## [DOCUMENT EXTRACT]
## BEGIN

Chicken wings with coconut cream
You could serve this with plenty of the brick-red, coconut-scented sauce and some steamed rice, but I prefer to reduce the sauce over a high heat, stirring almost continuously to prevent it sticking to the pan, till it is thick enough to coat the chicken wings.
groundnut oil: 2 tablespoons
chicken wings: 16 (or 12 large ones)
fresh ginger: a 60g knob
garlic: 2 large cloves
ground chilli: half a teaspoon
ground turmeric: half a teaspoon
ground coriander: a teaspoon
small ‘new’ potatoes: 250g
chopped tomatoes: a 400g can
coconut cream: up to 320ml
coriander leaves: a small handful
Warm the oil in a deep frying pan. Season the chicken wings with salt and pepper, add to the pan and leave them to colour on both sides. Remove to a plate once they are golden brown.
Peel the ginger and garlic and blitz them to a rough pulp in a food processor. Blend in the ground chilli, turmeric and coriander. Cut the potatoes into thin ‘coins’. Return the empty chicken pan to a moderate heat and add the spice mix from the processor. Once it starts to sizzle and its fragrance rises, add the potatoes and 200ml water. Continue cooking, with the occasional stir, for ten minutes or until the potatoes are approaching tenderness. Stir in the tomatoes, bring to the boil and simmer for five minutes.
Pour in the coconut cream (start with 160ml, then add more as you wish). Season with salt, stir well, return the chicken and any juices on the plate to the pan and leave to simmer for fifteen to twenty minutes, allowing time for the liquid to reduce a little. Turn up the heat and, stirring almost continuously, let the sauce bubble till it has thickened considerably. Scrape away at the bottom of the pan with a wooden spoon as you go to stop the sauce sticking. It should be thick and should easily coat the chicken. Stir in a little chopped coriander, if you wish.
Serve in shallow bowls or deep plates and, being best eaten somewhat messily with the hands, provide something for everyone to wipe their fingers with.
Enough for 4
FEBRUARY 28
Hand to mouth
I have always regarded mopping food from my plate with a piece of bread as one of life’s better moments. No doubt it is made twice as enjoyable by the fact I was forbidden from doing it as a child. Those last few puddles of sauce sponged up with anything from a wodge of floury bap to a jagged shard of warm pitta form a natural conclusion to my day’s cooking, a form of delicious closure. Given half the chance, I would be happy to transfer an entire meal from plate to mouth in pieces of warm bread.

## END

## [WORK INSTRUCTIONS]
Render this sentence from the chicken wings recipe in French: "Scrape away at the bottom of the pan with a wooden spoon as you go to stop the sauce sticking."

## [GIVEN ENTRIES]

## BEGIN

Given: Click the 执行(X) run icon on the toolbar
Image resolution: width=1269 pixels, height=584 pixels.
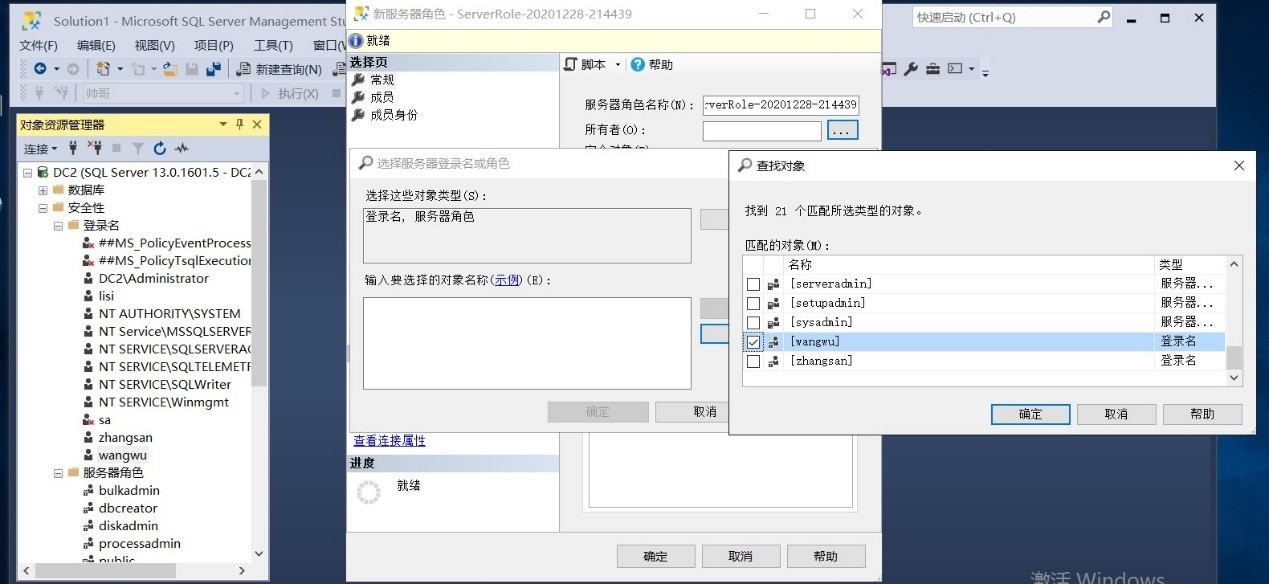Looking at the screenshot, I should (266, 92).
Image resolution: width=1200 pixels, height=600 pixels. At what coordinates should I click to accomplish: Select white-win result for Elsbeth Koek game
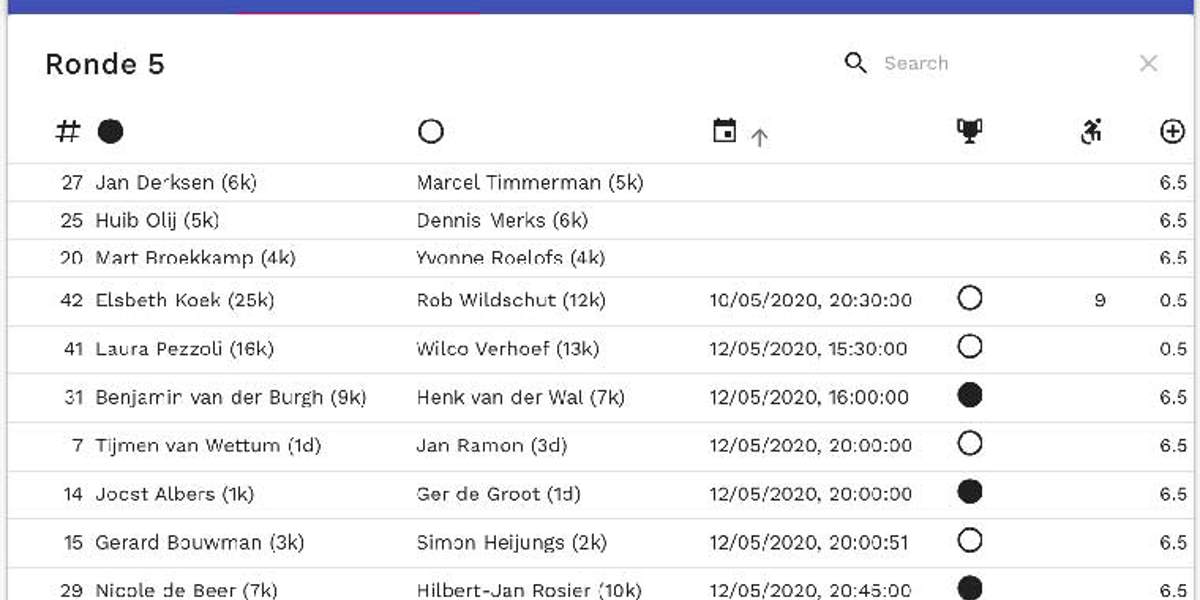coord(969,298)
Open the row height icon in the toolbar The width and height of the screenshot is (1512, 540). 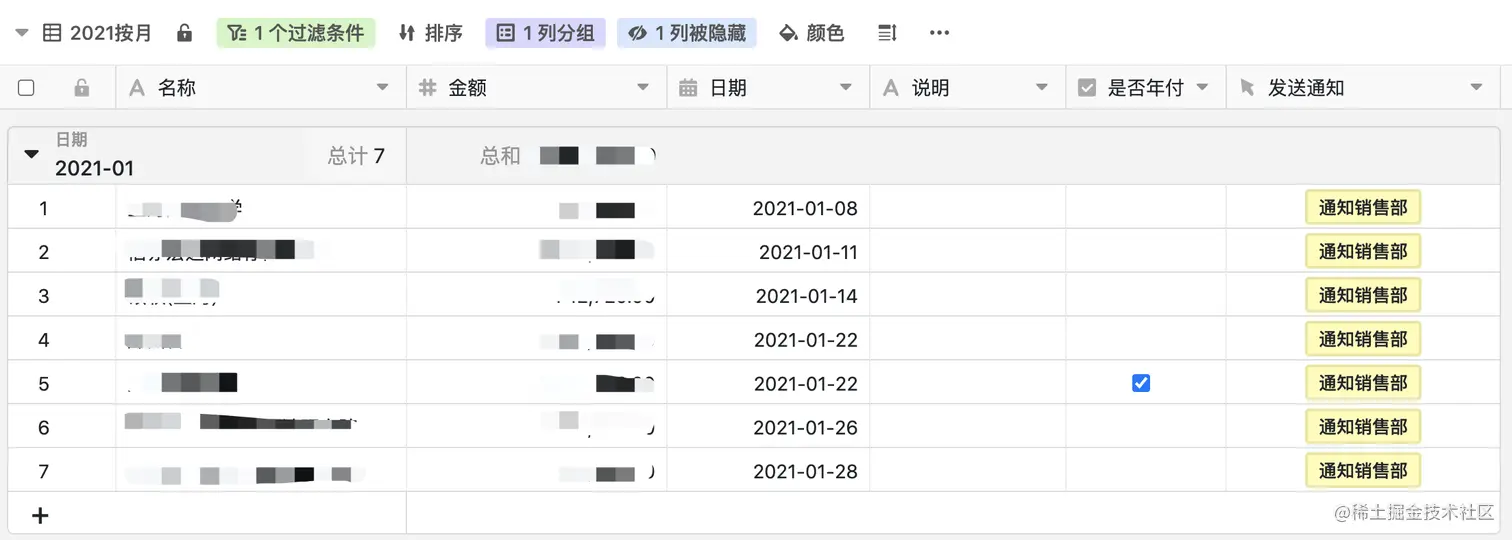coord(887,33)
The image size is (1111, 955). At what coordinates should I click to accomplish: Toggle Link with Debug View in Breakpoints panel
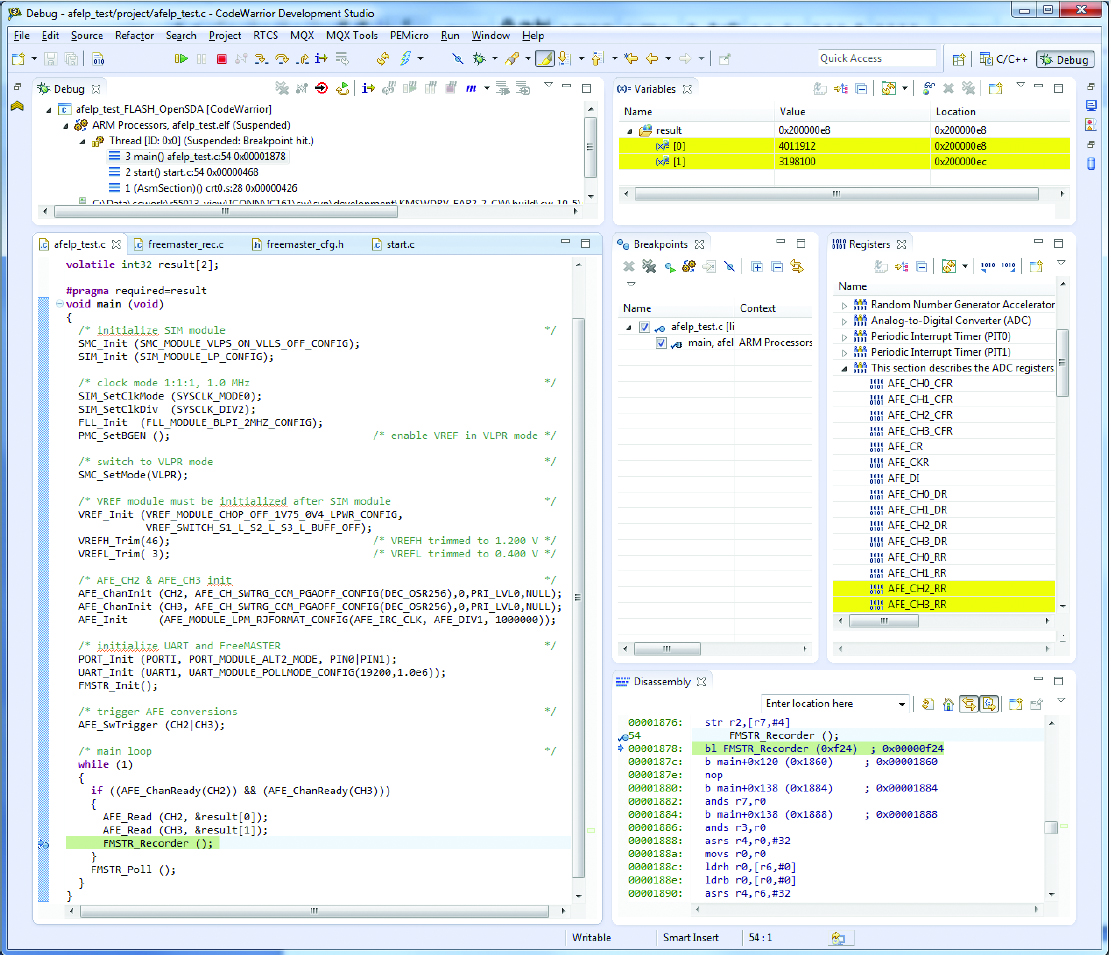pyautogui.click(x=797, y=266)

## END

## [SOLUTION TO THE EXERCISE]
Raclez le fond de la poêle avec une cuillère en bois au fur et à mesure pour empêcher la sauce d'attacher.